Errare humanum est perseverare diabolicum. Deus ex machina. Veni, vidi, vici
Vade retro Satanas», dit il en s’élançant sur la scène.
Il ne connaissait pas trop la signification de toutes ces citations mais c’était du Latin et il n’y avait rien de tel pour impressionner un auditoire, surtout que l’on remarquait bien, dans toutes ces phrases, les mots ‘Deus’ et ‘Satanas’.
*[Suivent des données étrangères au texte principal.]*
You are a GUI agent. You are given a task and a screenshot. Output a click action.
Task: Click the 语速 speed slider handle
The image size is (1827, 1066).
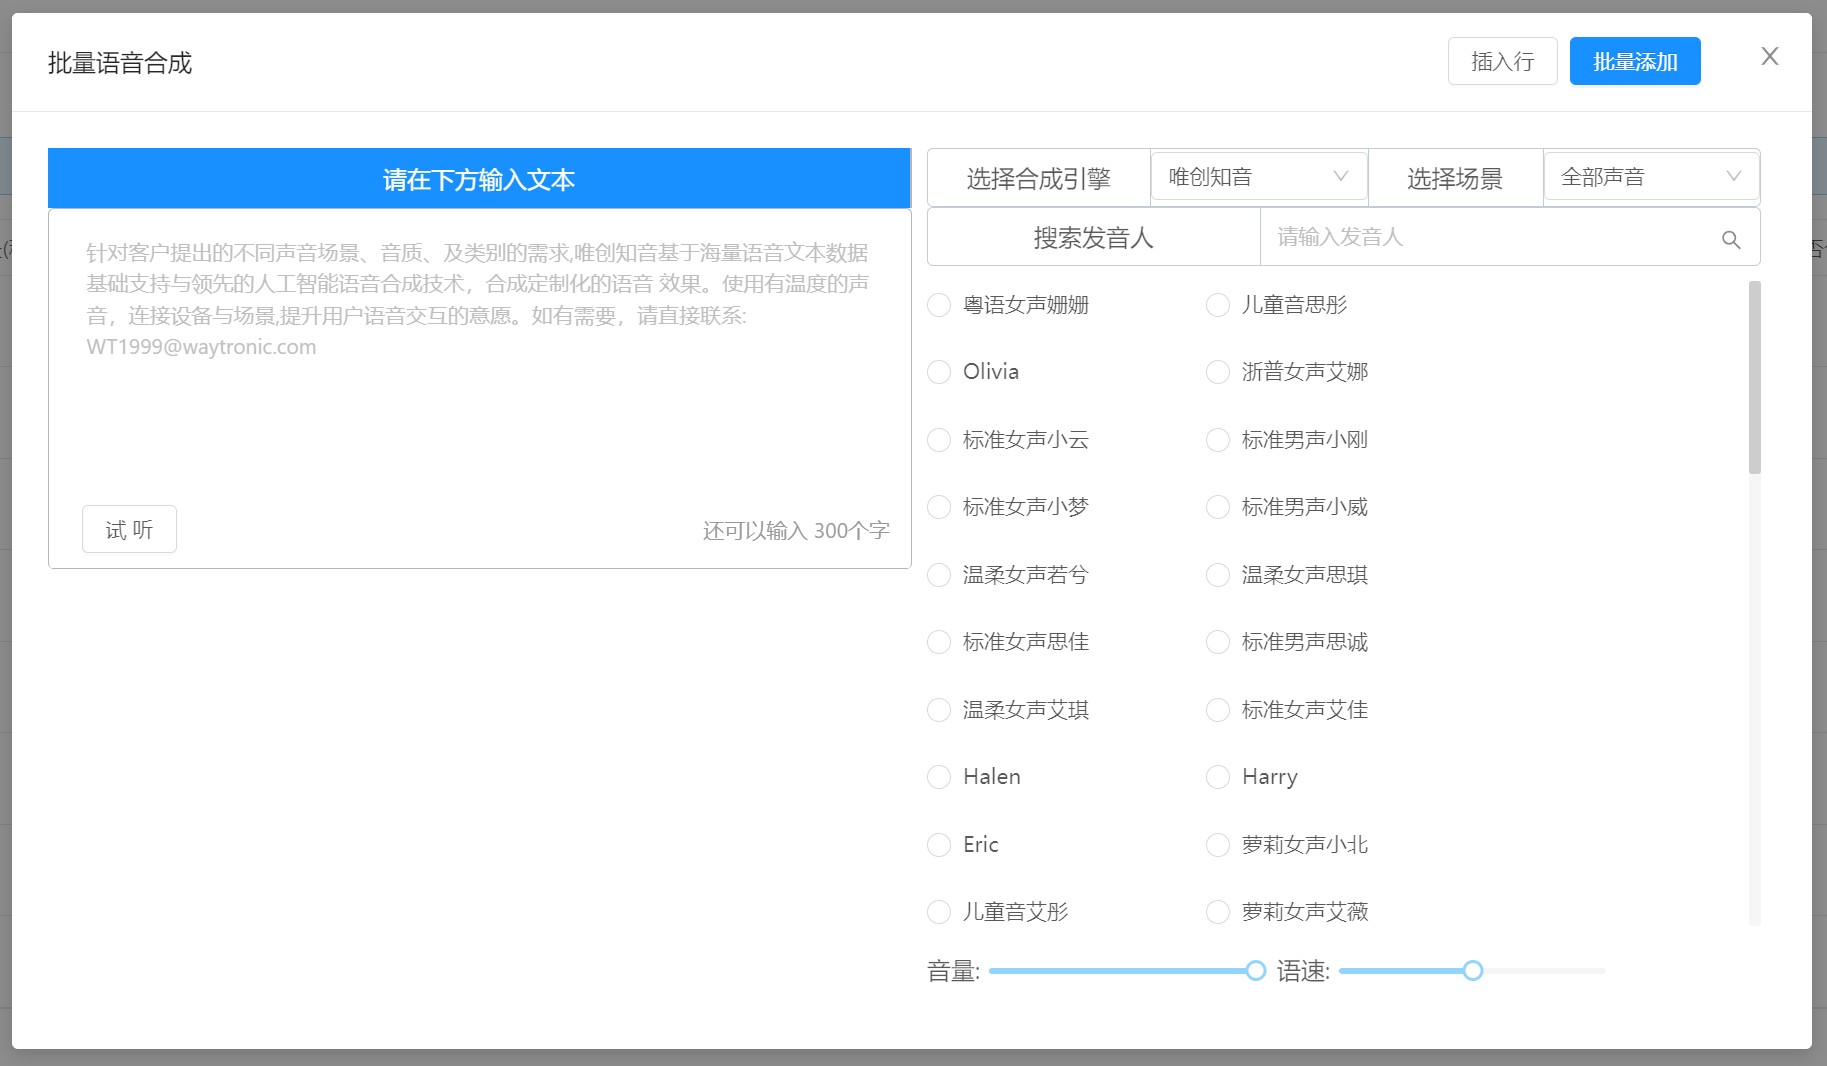click(x=1472, y=970)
«Shalom, Paix soit dans le coeur des hommes de bonne volonté» 
Puis il commença sa prêche :
«Vanitas vanitatum, et omnia vanitas, vanité des vanités, et tout est vanité. J’ai élevé des ouvrages magnifiques, j’ai bâti des maisons et j’ai planté des vignes. J’ai possédé des serviteurs et une nombreuse famille, et de grands troupeaux de bœufs et de brebis. J’ai entassé l’argent et l’or, le revenu des rois et des provinces ; j’ai eu des musiciens et des musiciennes... En tout cela je n’ai vu que vanité, affliction d’esprit ; rien de stable sous le soleil disait l’Ecclésiaste.»
«Bon, il ne faut pas que je charge trop car ça pourrait dégoûter mes moutons de gagner de l’argent et il y a un risque pour mon fond de commerce», pensa t il.
.....
Il prêcha 2 heures sur ce thème et lorsque ce fut terminée, il fit appeler sœur Anne d’Aurey.
«Ma sœur, nous avons un exorcisme à faire cet après midi.